At the same time, the country’s elites were playing a role that today is almost unrecognizable. They actually saw themselves as custodians of national institutions and interests. The heads of banks, corporations, universities, law firms, foundations, and media companies were neither more nor less venal, meretricious, and greedy than their counterparts today. But they rose to the top in a culture that put a brake on these traits and certainly did not glorify them.

... that archetypal 1978 couple with the AMC Pacer was not voting to see its share of the economic pie drastically reduced over the next 30 years. They were not fed up with how little of the national income went to the top one percent or how unfairly progressive the tax code was. They did not want to dismantle government programs such as Social Security and Medicare, which had brought economic security to the middle class. They were not voting to weaken government itself, as long as it defended their interests.
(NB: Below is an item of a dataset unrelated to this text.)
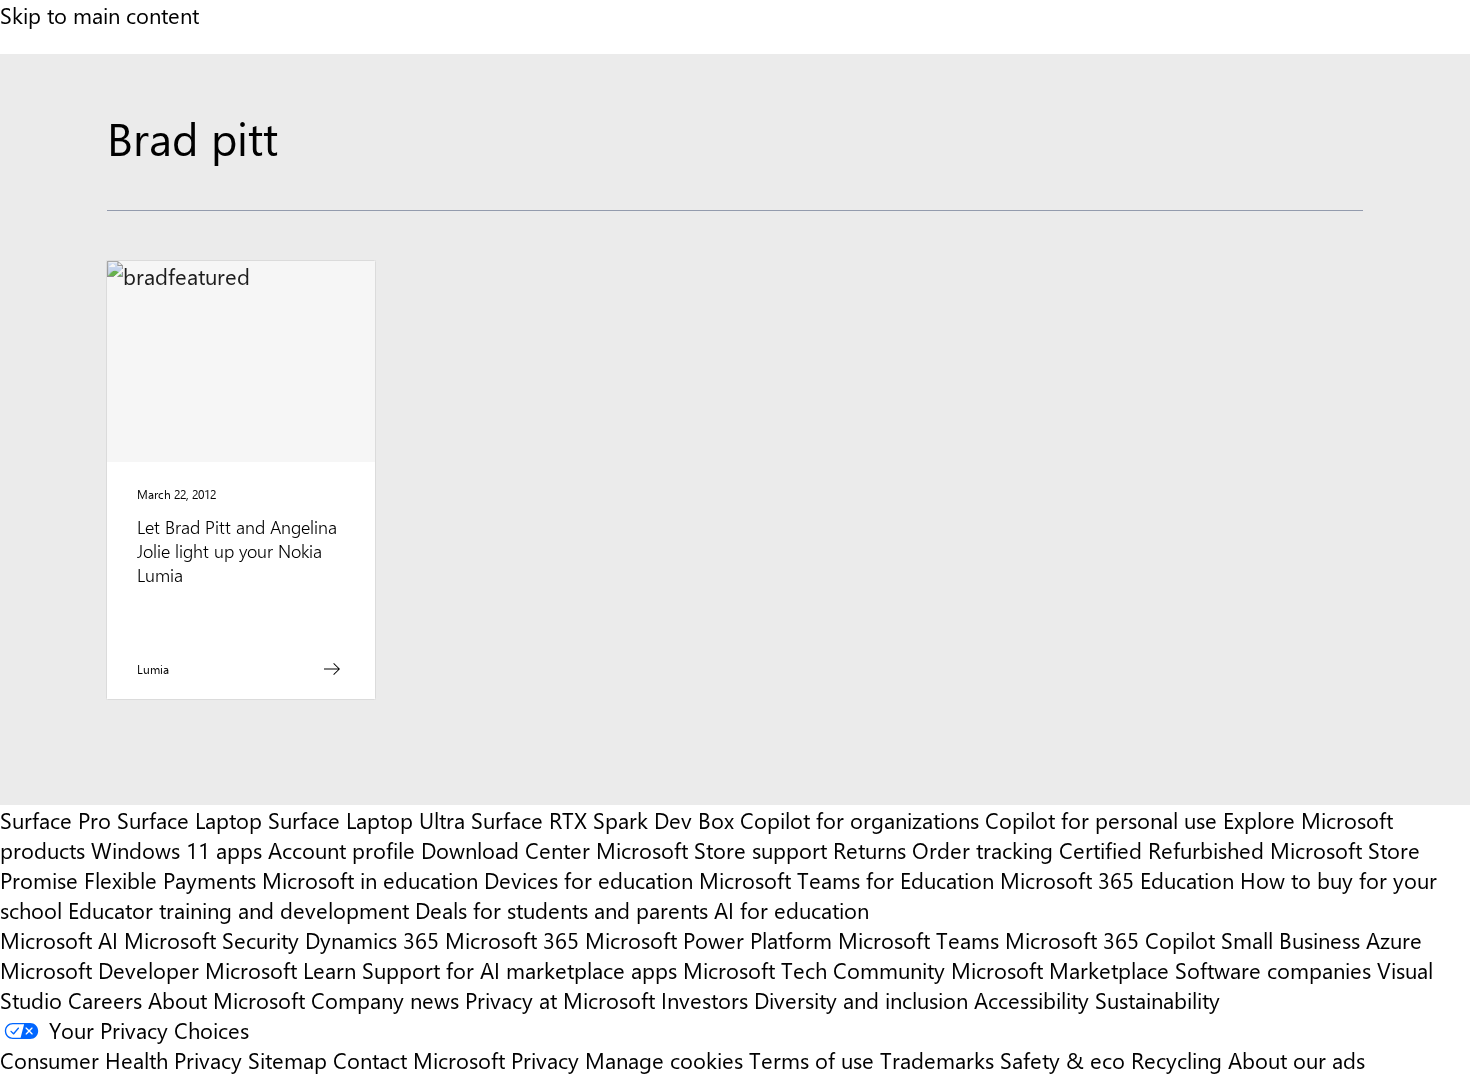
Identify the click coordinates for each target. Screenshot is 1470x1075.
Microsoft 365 (512, 940)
But for the next three decades, the dominant political faction pursued these goals as though they were what most Americans wanted. Organized money and the conservative movement seized that moment back in 1978 to begin a massive, generation-long transfer of wealth to the richest Americans. The transfer continued in good economic times and bad, under Democratic presidents and Republican, when Democrats controlled Congress and when Republicans did.
Packer's essay - and Dreher's commentary - include harping about the change in manners and morals (1960's alert!) that isn't convincing. And the establishment in the past wasn't all that wonderful. But as to the broad outline of what's happened in the last 40 years, Packer is pretty much on target.